- **Problem details**
Give back, word for word, the lines of the records from the very first one through the line containing "Download the Keyword", with both ends included.

Item-finding records:

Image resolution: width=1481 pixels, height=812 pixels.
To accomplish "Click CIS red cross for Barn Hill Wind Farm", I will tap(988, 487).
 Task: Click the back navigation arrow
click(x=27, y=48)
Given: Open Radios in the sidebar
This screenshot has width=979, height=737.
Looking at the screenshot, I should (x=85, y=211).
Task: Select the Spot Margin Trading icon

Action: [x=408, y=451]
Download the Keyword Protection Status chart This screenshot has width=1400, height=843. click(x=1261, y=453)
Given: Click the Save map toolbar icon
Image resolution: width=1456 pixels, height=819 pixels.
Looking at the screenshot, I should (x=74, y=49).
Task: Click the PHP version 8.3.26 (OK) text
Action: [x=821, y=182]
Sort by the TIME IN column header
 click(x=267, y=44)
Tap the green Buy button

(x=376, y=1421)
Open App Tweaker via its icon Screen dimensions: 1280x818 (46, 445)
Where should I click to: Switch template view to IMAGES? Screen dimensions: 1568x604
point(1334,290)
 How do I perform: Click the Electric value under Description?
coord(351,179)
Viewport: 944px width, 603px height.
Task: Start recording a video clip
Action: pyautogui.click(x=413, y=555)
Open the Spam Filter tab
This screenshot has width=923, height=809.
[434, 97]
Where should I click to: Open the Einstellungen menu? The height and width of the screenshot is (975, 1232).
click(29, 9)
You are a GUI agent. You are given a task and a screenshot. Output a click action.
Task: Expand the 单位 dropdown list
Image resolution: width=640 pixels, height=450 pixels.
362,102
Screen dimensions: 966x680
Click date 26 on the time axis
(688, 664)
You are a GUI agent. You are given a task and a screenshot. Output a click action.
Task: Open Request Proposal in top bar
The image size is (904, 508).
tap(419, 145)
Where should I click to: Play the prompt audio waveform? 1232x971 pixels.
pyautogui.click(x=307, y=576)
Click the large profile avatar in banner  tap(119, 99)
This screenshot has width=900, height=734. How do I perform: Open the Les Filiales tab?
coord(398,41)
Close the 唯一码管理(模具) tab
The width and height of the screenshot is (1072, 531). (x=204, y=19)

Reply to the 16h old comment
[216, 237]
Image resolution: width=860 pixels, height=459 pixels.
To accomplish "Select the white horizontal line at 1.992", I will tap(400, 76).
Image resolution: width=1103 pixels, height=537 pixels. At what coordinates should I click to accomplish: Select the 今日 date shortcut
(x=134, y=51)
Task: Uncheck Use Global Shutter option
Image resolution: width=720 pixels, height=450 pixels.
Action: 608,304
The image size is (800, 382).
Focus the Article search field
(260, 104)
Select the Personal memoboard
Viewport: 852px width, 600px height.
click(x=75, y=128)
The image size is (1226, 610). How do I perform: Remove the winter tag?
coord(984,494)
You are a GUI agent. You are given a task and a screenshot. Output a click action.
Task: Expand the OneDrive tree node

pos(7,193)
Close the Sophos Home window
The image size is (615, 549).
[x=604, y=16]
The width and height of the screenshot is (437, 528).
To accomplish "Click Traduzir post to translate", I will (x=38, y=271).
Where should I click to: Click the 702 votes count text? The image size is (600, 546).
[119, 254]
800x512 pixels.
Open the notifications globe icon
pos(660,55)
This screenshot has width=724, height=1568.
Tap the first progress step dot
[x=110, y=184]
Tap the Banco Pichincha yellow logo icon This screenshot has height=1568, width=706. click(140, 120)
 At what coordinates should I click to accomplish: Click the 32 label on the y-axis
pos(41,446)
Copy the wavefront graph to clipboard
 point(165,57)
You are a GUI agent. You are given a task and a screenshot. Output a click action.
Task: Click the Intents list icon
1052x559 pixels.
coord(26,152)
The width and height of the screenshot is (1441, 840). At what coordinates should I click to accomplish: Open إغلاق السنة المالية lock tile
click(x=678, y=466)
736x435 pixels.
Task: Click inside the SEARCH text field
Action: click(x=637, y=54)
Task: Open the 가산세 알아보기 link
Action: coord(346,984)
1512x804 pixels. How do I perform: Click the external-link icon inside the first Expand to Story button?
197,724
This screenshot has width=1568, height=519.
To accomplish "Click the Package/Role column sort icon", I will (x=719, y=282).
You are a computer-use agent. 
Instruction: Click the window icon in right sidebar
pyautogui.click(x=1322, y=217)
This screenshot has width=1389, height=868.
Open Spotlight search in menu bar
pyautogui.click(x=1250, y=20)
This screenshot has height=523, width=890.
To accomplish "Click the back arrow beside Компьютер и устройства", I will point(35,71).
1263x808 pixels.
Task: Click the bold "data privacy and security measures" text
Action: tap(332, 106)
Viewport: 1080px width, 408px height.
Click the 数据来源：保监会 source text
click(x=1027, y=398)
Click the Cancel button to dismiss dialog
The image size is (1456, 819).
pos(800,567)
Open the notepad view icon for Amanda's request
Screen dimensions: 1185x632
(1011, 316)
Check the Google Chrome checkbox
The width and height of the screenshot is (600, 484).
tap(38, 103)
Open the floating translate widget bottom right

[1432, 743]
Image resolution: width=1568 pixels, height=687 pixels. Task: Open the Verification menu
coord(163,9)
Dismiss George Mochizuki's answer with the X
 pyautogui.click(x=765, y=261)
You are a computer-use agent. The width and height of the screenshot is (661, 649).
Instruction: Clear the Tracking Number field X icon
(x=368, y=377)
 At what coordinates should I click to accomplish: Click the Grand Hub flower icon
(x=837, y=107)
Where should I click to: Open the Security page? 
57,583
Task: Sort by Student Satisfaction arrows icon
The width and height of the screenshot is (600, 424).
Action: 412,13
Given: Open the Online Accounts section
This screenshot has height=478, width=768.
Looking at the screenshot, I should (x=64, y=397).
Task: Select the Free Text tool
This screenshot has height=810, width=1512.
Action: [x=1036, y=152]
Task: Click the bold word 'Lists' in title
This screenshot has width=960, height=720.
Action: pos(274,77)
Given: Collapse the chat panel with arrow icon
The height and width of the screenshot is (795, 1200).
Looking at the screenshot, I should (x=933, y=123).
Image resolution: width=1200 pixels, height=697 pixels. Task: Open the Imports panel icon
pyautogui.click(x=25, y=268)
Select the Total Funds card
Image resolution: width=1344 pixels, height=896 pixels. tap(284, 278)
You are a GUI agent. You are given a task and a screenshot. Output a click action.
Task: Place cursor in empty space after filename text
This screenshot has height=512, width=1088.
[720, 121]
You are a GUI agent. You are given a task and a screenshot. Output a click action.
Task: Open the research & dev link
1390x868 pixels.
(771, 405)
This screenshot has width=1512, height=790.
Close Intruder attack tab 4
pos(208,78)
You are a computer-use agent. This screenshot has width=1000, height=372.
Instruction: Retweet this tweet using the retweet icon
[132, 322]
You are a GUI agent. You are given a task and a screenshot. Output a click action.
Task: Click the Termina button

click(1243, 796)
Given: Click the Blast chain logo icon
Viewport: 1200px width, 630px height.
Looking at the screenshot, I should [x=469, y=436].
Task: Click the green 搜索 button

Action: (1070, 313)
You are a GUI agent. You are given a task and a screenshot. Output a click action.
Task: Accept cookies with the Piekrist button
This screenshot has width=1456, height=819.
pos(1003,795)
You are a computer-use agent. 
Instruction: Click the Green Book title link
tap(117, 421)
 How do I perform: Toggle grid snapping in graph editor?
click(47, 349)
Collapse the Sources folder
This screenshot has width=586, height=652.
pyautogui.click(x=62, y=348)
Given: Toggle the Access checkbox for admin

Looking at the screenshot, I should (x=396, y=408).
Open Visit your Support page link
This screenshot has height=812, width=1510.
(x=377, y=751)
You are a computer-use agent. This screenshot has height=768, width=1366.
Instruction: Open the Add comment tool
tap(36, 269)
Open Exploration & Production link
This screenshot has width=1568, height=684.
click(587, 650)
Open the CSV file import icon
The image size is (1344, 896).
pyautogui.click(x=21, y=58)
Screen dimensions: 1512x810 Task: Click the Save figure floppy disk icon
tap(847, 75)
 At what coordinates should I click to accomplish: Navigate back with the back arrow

- **The output**
Image resolution: width=1481 pixels, height=812 pixels.
To accomplish "Click CIS red cross for Barn Hill Wind Farm", I will tap(988, 487).
 Task: Click the back navigation arrow
click(x=27, y=48)
Given: Open Radios in the sidebar
This screenshot has width=979, height=737.
Looking at the screenshot, I should (x=85, y=211).
Task: Select the Spot Margin Trading icon

Action: [x=408, y=451]
Download the Keyword Protection Status chart This screenshot has width=1400, height=843. click(x=1261, y=453)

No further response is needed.